= Beginning of Section =

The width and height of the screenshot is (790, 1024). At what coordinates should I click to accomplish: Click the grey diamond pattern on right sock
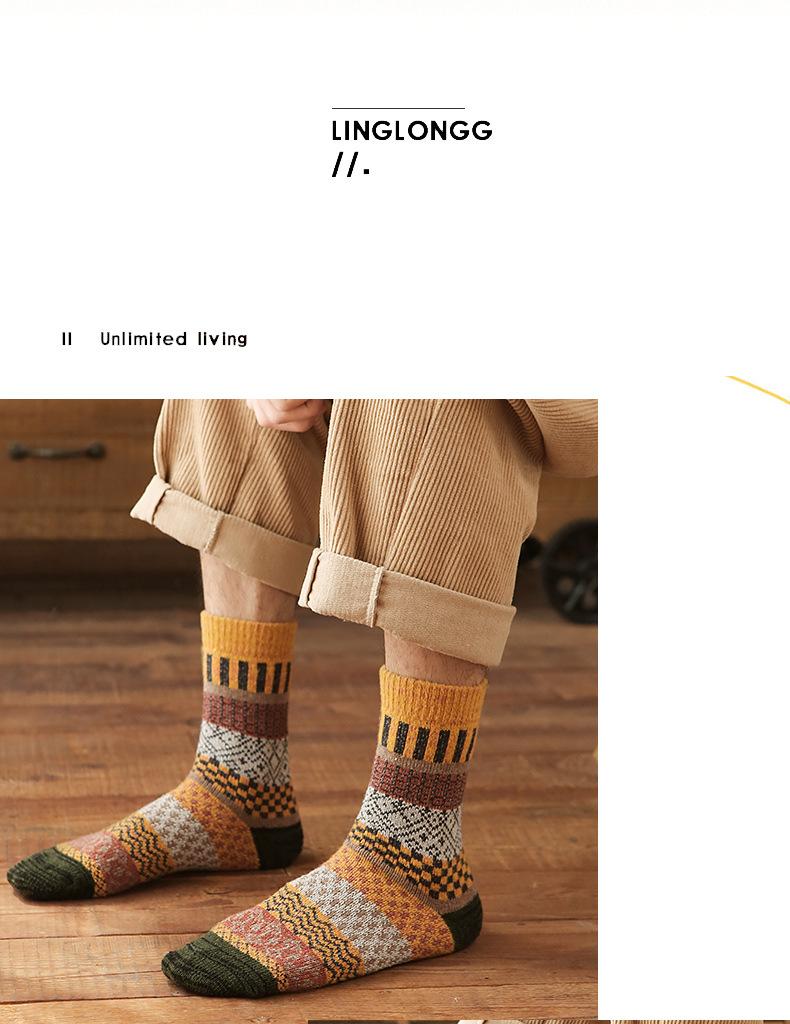point(411,816)
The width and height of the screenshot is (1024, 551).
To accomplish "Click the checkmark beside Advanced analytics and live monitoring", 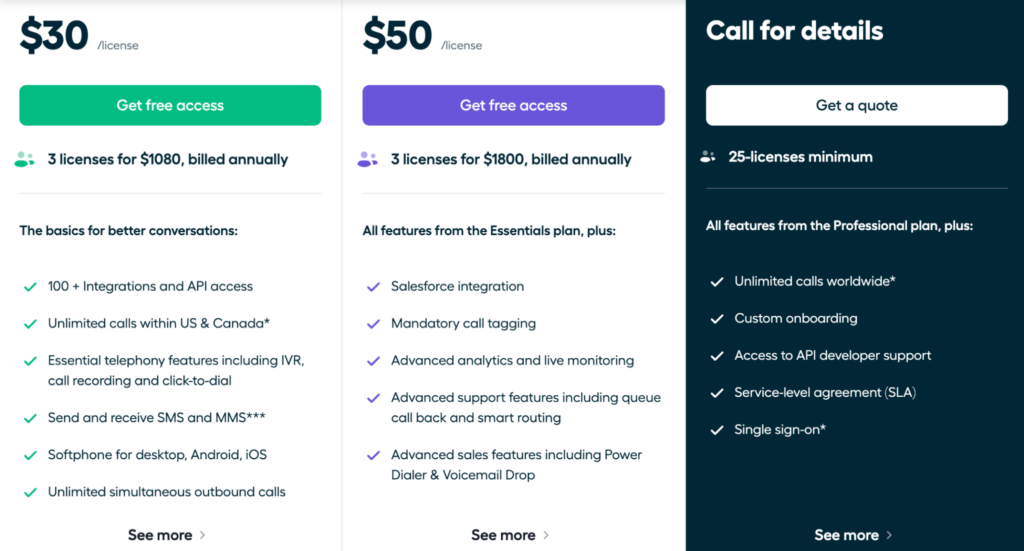I will (x=374, y=361).
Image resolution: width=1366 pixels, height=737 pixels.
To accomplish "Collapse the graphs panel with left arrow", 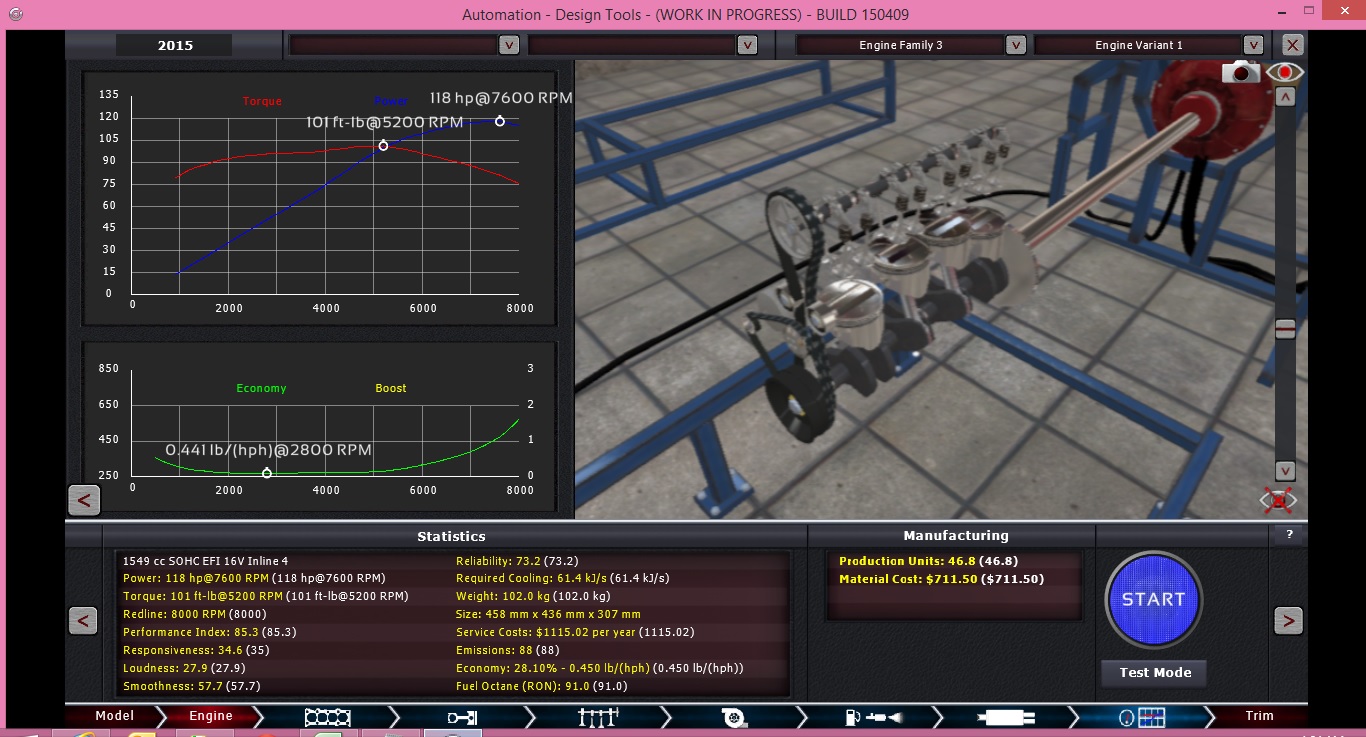I will pyautogui.click(x=84, y=500).
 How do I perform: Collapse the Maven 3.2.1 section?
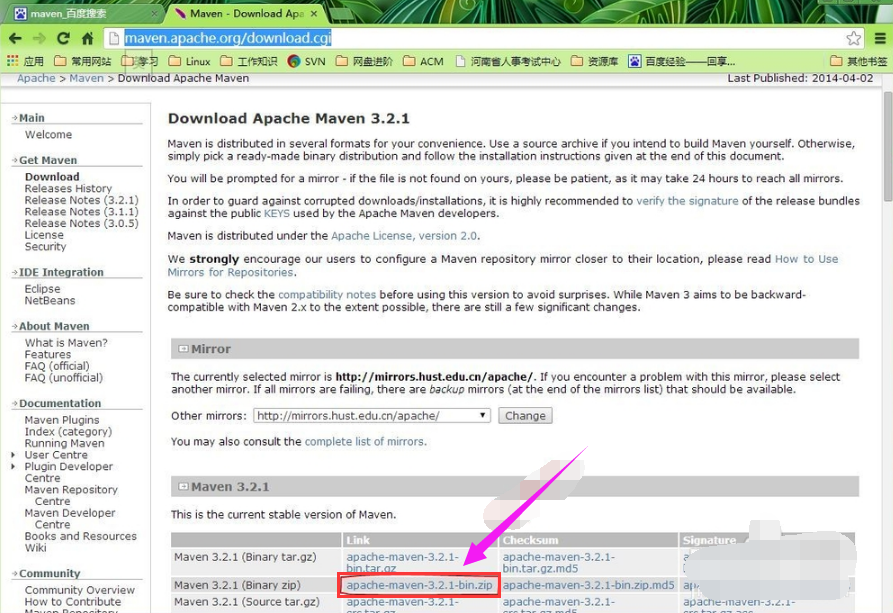pos(183,487)
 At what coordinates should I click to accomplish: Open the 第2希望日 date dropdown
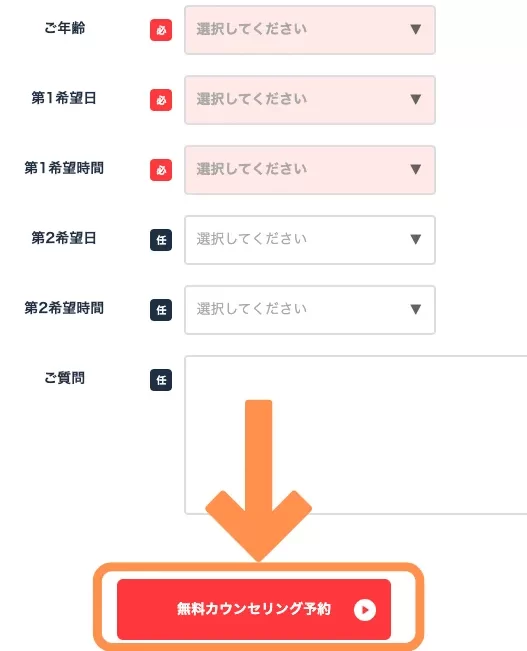(x=310, y=240)
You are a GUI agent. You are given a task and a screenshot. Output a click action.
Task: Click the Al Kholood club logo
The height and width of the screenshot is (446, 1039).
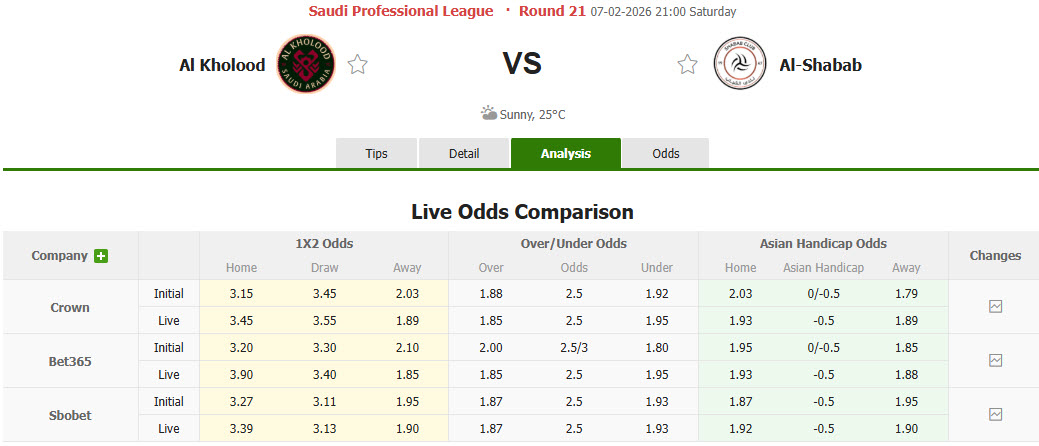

= End of Section =

■ Task requirements ■
With pictures omitted, restate word for word every line above from the one containing "How do I perform: Collapse" to the end of the entries.

■ Exercise result ■
 How do I perform: Collapse the Maven 3.2.1 section?
pos(183,487)
 At what coordinates should I click to accomplish: Open the 第2希望日 date dropdown
(x=310, y=240)
You are a GUI agent. You are given a task and a screenshot. Output a click action.
Task: Click the Al Kholood club logo
The height and width of the screenshot is (446, 1039).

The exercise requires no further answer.